D’autre part le DCC est programmé pour compter les cellules dans un volume très petit de lait (60 µL dans la cassette, mais 1 µL mesuré seulement) : le Fossomatic analyse, lui, en flux continu l’échantillon, jusqu’à obtenir la précision voulue (typiquement après 2 500 µL passés). On est évidemment davantage sujet à la variabilité naturelle avec un plus petit échantillon, d’où la meilleure précision du Fossomatic.

L’entretien et le calibrage
Mais ce qui conditionne davantage les résultats, plus que les caractéristiques propres, sont les conditions d’utilisation. Par exemple, le DCC de DeLaval est prévu pour fonctionner « entre 10 °C et 40 °C ». Ce n’est pas toujours le cas sur le terrain, alors qu’en laboratoire les conditions sont plus facilement contrôlables.
Enfin, et c’est sans doute le plus important, tous les appareils de mesure, quels qu’ils soient, subissent des dérives, et doivent à la fois faire l’objet de révision, d’entretien, et de contrôle régulier de la fiabilité des résultats. Au Lial de Rioz, des échantillons témoin (dont la teneur en cellule est connue très précisément) sont analysés tous les quarts d’heure pour vérifier le bon fonctionnement de la machine. Le premier octobre dernier, un fromager d’une coopérative laitière qui venait de remplacer son appareil DCC par un modèle plus récent (juillet 2019) a fourni l’ancien appareil au labo. Après réchauffement protocolaire avant analyse (37 °C), des échantillons calibrés (issus de la chaîne de contrôle nationale Cecalait) sont passés deux fois sur
chacun des appareils : le DCC, et le Fossomatic. Les résultats sont flagrants : non seulement le DCC sous-estime de façon très importante les résultats
(-43 % contre -7 % pour le Fossomatic), mais en plus il a tendance à être plus imprécis pour les valeurs hautes. De même, la répétabilité est moins bonne pour les valeurs hautes. Le défaut de calibrage et d’entretien y est forcément pour quelque chose, mais le constat est accablant.

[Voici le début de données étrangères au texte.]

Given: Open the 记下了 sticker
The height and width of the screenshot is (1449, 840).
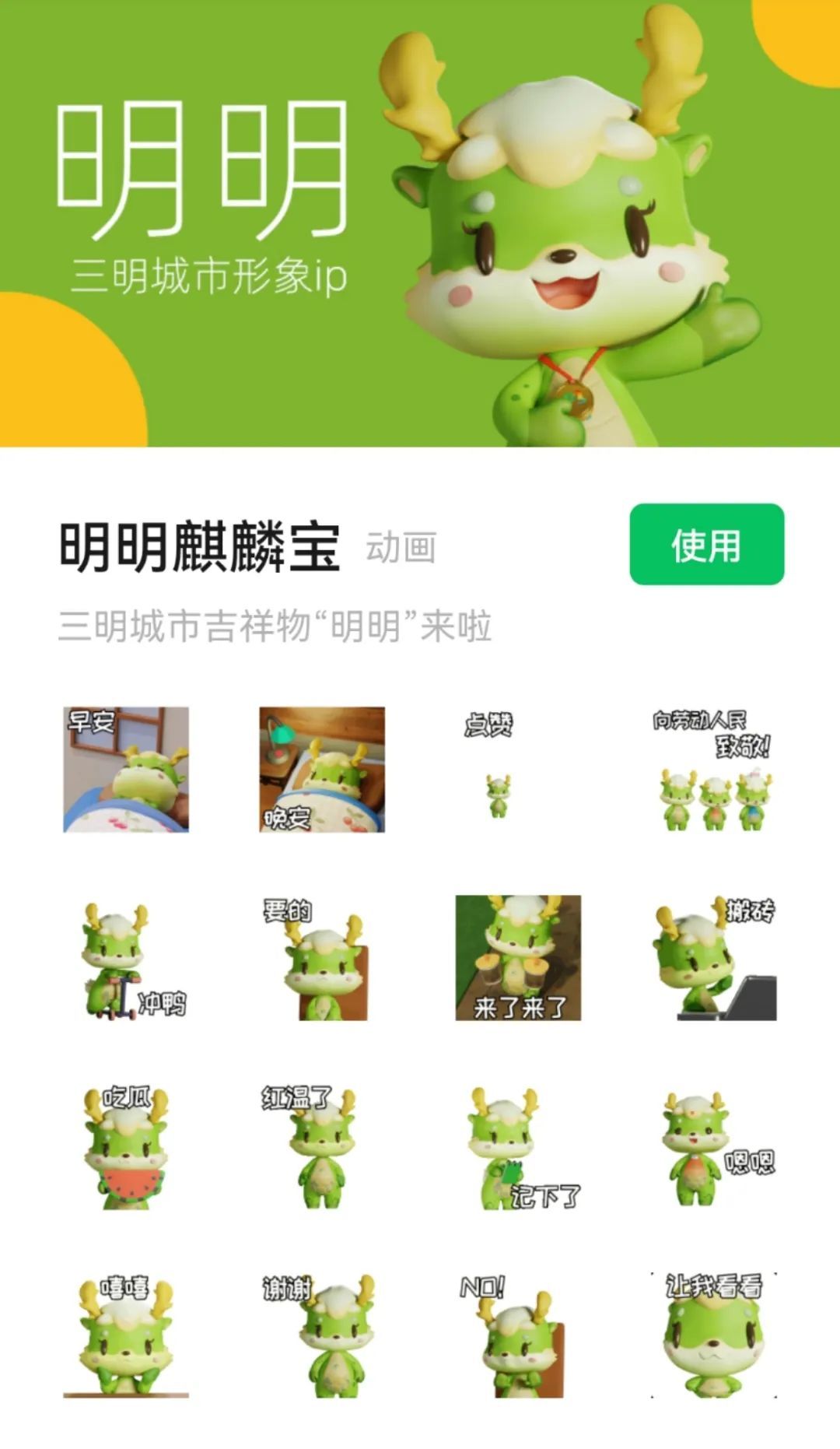Looking at the screenshot, I should (518, 1147).
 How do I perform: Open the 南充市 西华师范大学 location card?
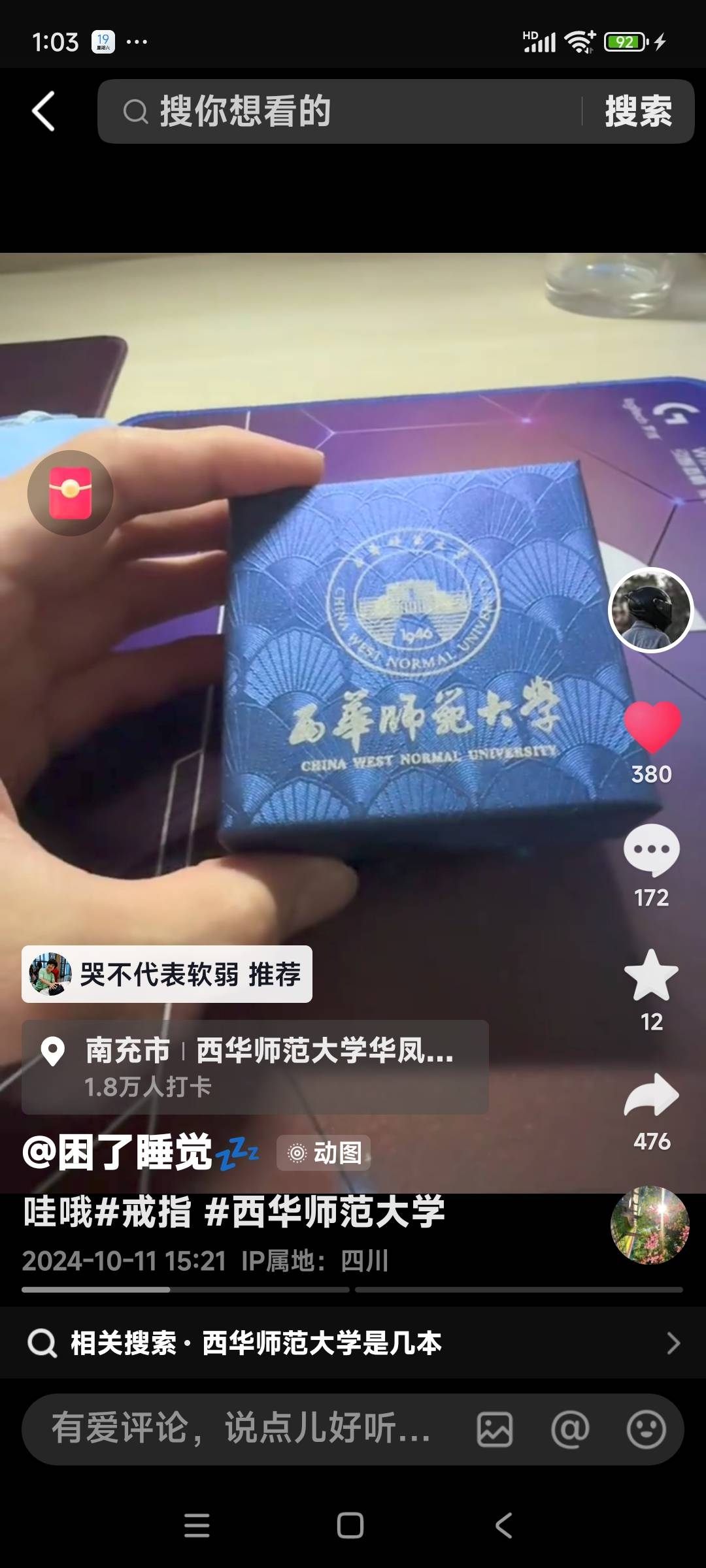(x=255, y=1066)
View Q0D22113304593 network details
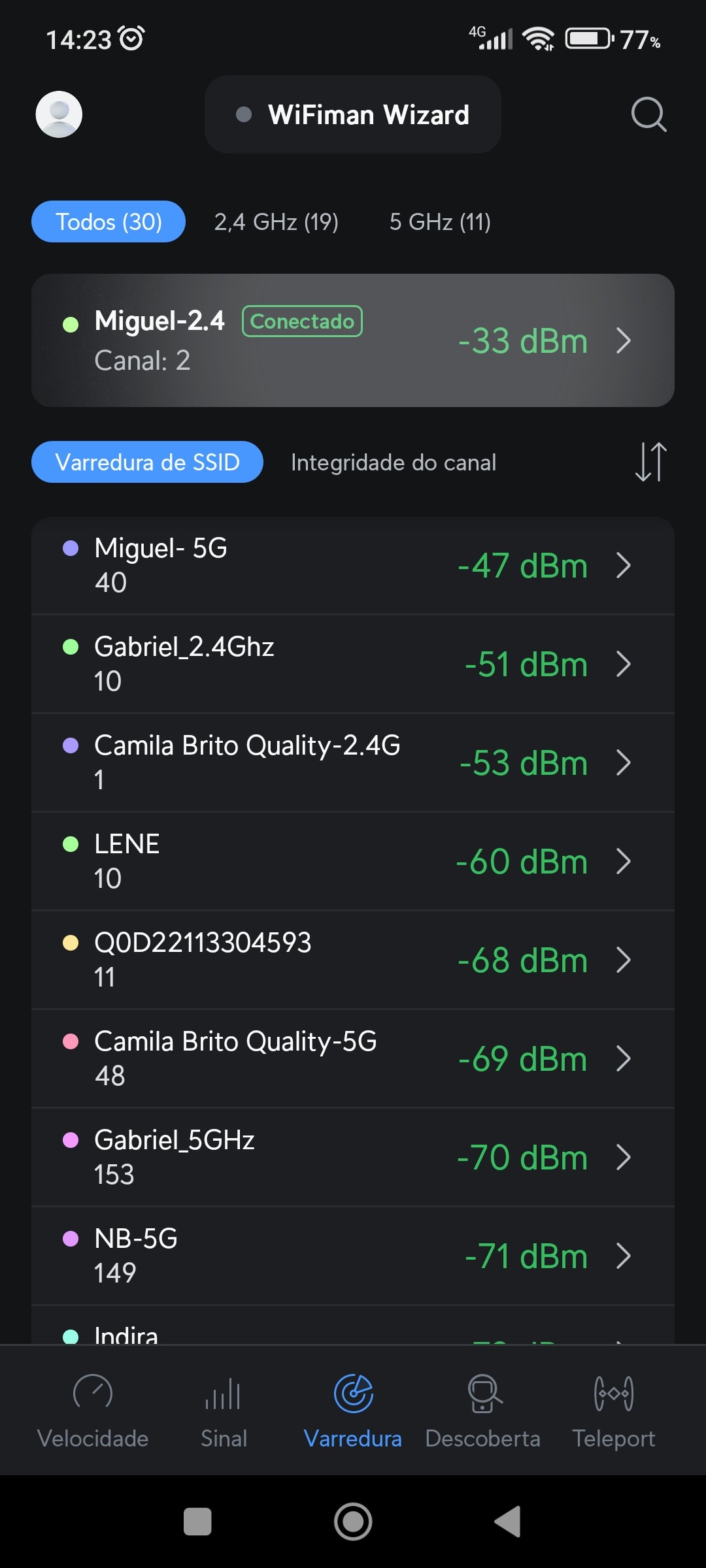Viewport: 706px width, 1568px height. click(x=353, y=960)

Il ne s’agit pas de déconsidérer les performances des machines portables qui peuvent être de bons outils de pilotage, mais de réaliser que tant par construction, que par les conditions d’utilisation, de fonctionnement et d’entretien, la valeur fournie par le laboratoire est statistiquement bien plus proche de la réalité que celle qui peut être obtenue par ailleurs.